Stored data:
■ ■ ■ ■
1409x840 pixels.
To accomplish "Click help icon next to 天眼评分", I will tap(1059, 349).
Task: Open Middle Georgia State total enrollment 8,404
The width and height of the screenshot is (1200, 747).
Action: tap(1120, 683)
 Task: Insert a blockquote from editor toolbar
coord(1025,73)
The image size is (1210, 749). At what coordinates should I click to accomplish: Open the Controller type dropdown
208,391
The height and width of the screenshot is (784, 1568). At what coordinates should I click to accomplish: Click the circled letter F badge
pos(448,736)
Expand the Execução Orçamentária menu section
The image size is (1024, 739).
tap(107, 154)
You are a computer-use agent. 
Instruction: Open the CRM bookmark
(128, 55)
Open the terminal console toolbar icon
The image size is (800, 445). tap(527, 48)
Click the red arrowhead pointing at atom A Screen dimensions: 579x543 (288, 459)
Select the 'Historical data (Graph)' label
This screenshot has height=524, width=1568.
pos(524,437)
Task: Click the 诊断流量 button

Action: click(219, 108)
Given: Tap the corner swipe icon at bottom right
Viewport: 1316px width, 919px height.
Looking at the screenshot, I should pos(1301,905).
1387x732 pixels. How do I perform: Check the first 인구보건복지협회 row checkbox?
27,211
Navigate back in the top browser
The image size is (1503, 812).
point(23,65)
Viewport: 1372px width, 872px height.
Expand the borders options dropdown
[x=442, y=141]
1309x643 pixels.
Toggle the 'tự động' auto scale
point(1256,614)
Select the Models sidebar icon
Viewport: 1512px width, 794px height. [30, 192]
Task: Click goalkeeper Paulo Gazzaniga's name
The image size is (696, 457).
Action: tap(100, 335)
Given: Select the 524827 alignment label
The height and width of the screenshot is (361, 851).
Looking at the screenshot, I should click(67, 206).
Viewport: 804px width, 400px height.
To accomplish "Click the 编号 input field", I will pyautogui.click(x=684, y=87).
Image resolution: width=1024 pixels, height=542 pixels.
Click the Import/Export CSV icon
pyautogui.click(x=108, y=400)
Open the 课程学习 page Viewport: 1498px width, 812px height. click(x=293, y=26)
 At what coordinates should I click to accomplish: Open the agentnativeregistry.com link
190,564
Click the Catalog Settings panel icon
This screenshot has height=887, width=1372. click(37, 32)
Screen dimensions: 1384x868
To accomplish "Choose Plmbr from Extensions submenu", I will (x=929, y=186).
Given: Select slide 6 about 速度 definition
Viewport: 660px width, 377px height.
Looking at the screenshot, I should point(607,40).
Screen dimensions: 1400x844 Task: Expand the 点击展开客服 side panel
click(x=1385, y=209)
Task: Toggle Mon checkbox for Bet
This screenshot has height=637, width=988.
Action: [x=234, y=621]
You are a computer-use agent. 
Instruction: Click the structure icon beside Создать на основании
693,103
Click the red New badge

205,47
■ ■ ■ ■
Set all of the entries down again, exactly as they were given.

1409x840 pixels.
To accomplish "Click help icon next to 天眼评分", I will tap(1059, 349).
Task: Open Middle Georgia State total enrollment 8,404
The width and height of the screenshot is (1200, 747).
Action: tap(1120, 683)
 Task: Insert a blockquote from editor toolbar
coord(1025,73)
The image size is (1210, 749). At what coordinates should I click to accomplish: Open the Controller type dropdown
208,391
The height and width of the screenshot is (784, 1568). At what coordinates should I click to accomplish: Click the circled letter F badge
pos(448,736)
Expand the Execução Orçamentária menu section
The image size is (1024, 739).
tap(107, 154)
You are a computer-use agent. 
Instruction: Open the CRM bookmark
(128, 55)
Open the terminal console toolbar icon
The image size is (800, 445). tap(527, 48)
Click the red arrowhead pointing at atom A Screen dimensions: 579x543 (288, 459)
Select the 'Historical data (Graph)' label
This screenshot has height=524, width=1568.
pos(524,437)
Task: Click the 诊断流量 button

Action: click(219, 108)
Given: Tap the corner swipe icon at bottom right
Viewport: 1316px width, 919px height.
Looking at the screenshot, I should pos(1301,905).
1387x732 pixels. How do I perform: Check the first 인구보건복지협회 row checkbox?
27,211
Navigate back in the top browser
The image size is (1503, 812).
point(23,65)
Viewport: 1372px width, 872px height.
Expand the borders options dropdown
[x=442, y=141]
1309x643 pixels.
Toggle the 'tự động' auto scale
point(1256,614)
Select the Models sidebar icon
Viewport: 1512px width, 794px height. [30, 192]
Task: Click goalkeeper Paulo Gazzaniga's name
The image size is (696, 457).
Action: tap(100, 335)
Given: Select the 524827 alignment label
The height and width of the screenshot is (361, 851).
Looking at the screenshot, I should click(67, 206).
Viewport: 804px width, 400px height.
To accomplish "Click the 编号 input field", I will pyautogui.click(x=684, y=87).
Image resolution: width=1024 pixels, height=542 pixels.
Click the Import/Export CSV icon
pyautogui.click(x=108, y=400)
Open the 课程学习 page Viewport: 1498px width, 812px height. click(x=293, y=26)
 At what coordinates should I click to accomplish: Open the agentnativeregistry.com link
190,564
Click the Catalog Settings panel icon
This screenshot has height=887, width=1372. click(37, 32)
Screen dimensions: 1384x868
To accomplish "Choose Plmbr from Extensions submenu", I will (x=929, y=186).
Given: Select slide 6 about 速度 definition
Viewport: 660px width, 377px height.
Looking at the screenshot, I should point(607,40).
Screen dimensions: 1400x844 Task: Expand the 点击展开客服 side panel
click(x=1385, y=209)
Task: Toggle Mon checkbox for Bet
This screenshot has height=637, width=988.
Action: [x=234, y=621]
You are a computer-use agent. 
Instruction: Click the structure icon beside Создать на основании
693,103
Click the red New badge

205,47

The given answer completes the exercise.